* **TASK ITEM**
Your answer should consist of every line in the records that holds "delete".

* **RECORDS FOR THE EXERCISE**
'''

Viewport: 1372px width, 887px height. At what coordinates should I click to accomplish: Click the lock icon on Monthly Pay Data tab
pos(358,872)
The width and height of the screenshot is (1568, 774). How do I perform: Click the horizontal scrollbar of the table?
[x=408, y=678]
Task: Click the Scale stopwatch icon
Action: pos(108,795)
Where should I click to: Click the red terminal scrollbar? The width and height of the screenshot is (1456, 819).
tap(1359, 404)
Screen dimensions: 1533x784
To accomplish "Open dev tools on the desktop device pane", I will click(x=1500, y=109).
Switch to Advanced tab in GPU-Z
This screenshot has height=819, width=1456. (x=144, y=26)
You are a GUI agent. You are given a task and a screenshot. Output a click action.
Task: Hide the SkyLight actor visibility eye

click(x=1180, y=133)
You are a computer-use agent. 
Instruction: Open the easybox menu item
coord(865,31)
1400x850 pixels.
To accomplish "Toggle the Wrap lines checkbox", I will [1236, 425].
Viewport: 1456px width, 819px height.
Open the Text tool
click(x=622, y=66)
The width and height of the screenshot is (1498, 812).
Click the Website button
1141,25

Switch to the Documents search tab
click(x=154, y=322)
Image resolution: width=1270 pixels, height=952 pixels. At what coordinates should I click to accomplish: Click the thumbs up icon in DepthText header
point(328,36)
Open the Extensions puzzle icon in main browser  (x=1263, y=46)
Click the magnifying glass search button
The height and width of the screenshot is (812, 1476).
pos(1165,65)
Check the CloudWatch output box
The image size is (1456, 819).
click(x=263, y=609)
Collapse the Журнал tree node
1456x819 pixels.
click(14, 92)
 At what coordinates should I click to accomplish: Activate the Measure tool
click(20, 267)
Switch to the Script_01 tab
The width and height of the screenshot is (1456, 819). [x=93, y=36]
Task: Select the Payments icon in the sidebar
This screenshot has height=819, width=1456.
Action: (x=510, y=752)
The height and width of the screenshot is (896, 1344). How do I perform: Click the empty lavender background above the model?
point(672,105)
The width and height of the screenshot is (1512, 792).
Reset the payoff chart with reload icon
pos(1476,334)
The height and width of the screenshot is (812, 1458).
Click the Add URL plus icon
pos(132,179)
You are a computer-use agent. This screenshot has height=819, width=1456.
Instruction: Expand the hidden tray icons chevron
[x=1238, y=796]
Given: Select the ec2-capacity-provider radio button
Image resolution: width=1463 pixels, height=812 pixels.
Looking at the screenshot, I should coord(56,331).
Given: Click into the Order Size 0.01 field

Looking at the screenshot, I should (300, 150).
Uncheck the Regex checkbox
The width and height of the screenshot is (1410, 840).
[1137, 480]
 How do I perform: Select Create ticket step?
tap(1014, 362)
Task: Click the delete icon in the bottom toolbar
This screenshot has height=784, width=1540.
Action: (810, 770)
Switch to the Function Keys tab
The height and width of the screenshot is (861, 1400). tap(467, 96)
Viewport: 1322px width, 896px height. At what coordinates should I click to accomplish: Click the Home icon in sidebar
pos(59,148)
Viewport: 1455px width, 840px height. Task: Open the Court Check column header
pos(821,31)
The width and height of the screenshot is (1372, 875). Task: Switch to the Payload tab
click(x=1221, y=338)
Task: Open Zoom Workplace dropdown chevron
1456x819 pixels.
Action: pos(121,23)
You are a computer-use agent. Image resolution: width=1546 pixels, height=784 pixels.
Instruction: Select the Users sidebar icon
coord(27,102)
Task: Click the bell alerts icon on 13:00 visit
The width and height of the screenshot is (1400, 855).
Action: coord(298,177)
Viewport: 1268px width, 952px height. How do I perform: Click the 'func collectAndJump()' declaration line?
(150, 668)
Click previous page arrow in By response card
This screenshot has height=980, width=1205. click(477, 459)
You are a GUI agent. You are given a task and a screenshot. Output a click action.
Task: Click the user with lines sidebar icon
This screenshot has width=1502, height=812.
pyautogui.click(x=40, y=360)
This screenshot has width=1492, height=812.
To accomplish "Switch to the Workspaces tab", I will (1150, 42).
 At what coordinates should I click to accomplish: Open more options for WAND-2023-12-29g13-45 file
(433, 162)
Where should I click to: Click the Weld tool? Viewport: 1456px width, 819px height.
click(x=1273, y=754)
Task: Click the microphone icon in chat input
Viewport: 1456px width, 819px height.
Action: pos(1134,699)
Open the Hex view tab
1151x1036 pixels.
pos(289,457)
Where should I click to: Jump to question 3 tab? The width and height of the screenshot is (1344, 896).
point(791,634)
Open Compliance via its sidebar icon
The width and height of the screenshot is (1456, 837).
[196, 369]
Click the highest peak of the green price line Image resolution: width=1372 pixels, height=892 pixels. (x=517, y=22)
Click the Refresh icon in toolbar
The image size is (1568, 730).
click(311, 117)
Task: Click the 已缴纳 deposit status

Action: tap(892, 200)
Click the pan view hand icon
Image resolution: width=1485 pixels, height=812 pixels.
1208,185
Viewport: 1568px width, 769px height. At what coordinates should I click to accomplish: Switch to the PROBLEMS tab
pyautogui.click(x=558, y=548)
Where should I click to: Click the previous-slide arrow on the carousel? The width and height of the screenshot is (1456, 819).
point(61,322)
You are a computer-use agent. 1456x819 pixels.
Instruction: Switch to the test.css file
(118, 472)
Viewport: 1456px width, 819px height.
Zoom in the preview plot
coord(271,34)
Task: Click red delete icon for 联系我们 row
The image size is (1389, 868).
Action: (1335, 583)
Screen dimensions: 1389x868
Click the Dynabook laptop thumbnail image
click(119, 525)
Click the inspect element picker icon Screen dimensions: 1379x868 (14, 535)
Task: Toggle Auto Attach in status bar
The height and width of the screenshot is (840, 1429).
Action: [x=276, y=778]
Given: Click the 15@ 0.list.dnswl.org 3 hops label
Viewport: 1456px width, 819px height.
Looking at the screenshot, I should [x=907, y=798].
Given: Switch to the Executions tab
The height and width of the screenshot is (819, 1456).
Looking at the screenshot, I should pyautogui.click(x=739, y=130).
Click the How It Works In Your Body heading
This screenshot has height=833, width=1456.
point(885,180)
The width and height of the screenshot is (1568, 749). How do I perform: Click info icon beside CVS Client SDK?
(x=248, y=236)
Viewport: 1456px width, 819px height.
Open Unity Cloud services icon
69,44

'''

* **WRITTEN SOLUTION**
Task: Click the delete icon in the bottom toolbar
Task: Click red delete icon for 联系我们 row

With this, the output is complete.